TEKSTGEDEELTE:
╔══

Bij zijn inauguratie als hoogleraar uitwisselingstalen aan de Universiteit van Utrecht pleit Gert van der Steen ervoor bij XML uit te gaan van bruikbaarheid.
In zijn oratie `Naar de menselijke maat’ ziet hij de wetenschap en specialisten de "moeilijke dingen doen" om XML tot een metataal te smeden die bruikbaar is voor iedereen. Nu is dit credo helemaal niet zo gek gezien het feit dat de gebruikersvereniging Sgml/XML usergroup het initiatief tot de leerstoel heeft genomen. De vereniging hoopt de opleiding van gekwalificeerde XML-specialisten zo te stimuleren en tegelijkertijd systemen te testen op bruikbaarheid. Volgens Van der Steen heeft hij even geaarzeld met zijn sollicitatie voor de post. "Ik houd graag het overzicht. Momenteel is het vakgebied uitwisselingstalen zo in beweging dat een compleet overzicht vrijwel niet mogelijk is. Maar ik zal proberen op basis van classificatie tot verdere theorievorming rond XML te komen."
Hij benadrukt dat in de huidige hype rond elektronische handel ouder werk vanuit de Sgml, kort gezegd de voorganger van XML, vaak over het hoofd gezien wordt. "Het is jammer dat in de recente belangstelling voor boodschapuitwisseling in de elektronische handel er een blinde vlek is voor Sgml. Dat is zonde, omdat de mogelijkheden van documentenuitwisseling waar Sgml voor gebruikt wordt ook veel kunnen betekenen voor de berichtenuitwisseling waarmee transacties via internet te realiseren zijn. Bovendien bestaat al snel het gevaar dat het wiel opnieuw wordt uitgevonden."

╚══

GETOONDE VERMELDINGEN:
╔══

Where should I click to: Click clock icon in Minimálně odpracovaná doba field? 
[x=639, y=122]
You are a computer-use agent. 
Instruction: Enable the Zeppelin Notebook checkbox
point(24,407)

╚══
╔══

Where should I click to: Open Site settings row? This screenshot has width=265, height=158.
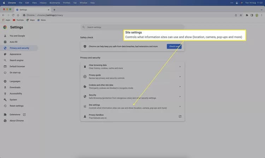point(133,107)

╚══
╔══

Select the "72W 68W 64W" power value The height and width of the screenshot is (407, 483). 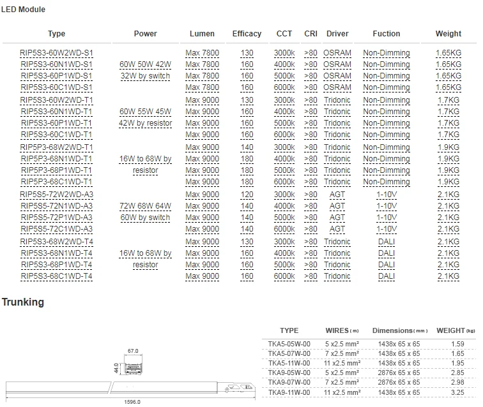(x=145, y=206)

╚══

Kun je uit het artikel over de XML-leerstoel letterlijk herhalen wat begint bij de woorden "Bij zijn inauguratie" en ophoudt na "gaan van bruikbaarheid."? De vermeldingen hierboven komen uit een andere bron dan de tekst.

ANTWOORD:
Bij zijn inauguratie als hoogleraar uitwisselingstalen aan de Universiteit van Utrecht pleit Gert van der Steen ervoor bij XML uit te gaan van bruikbaarheid.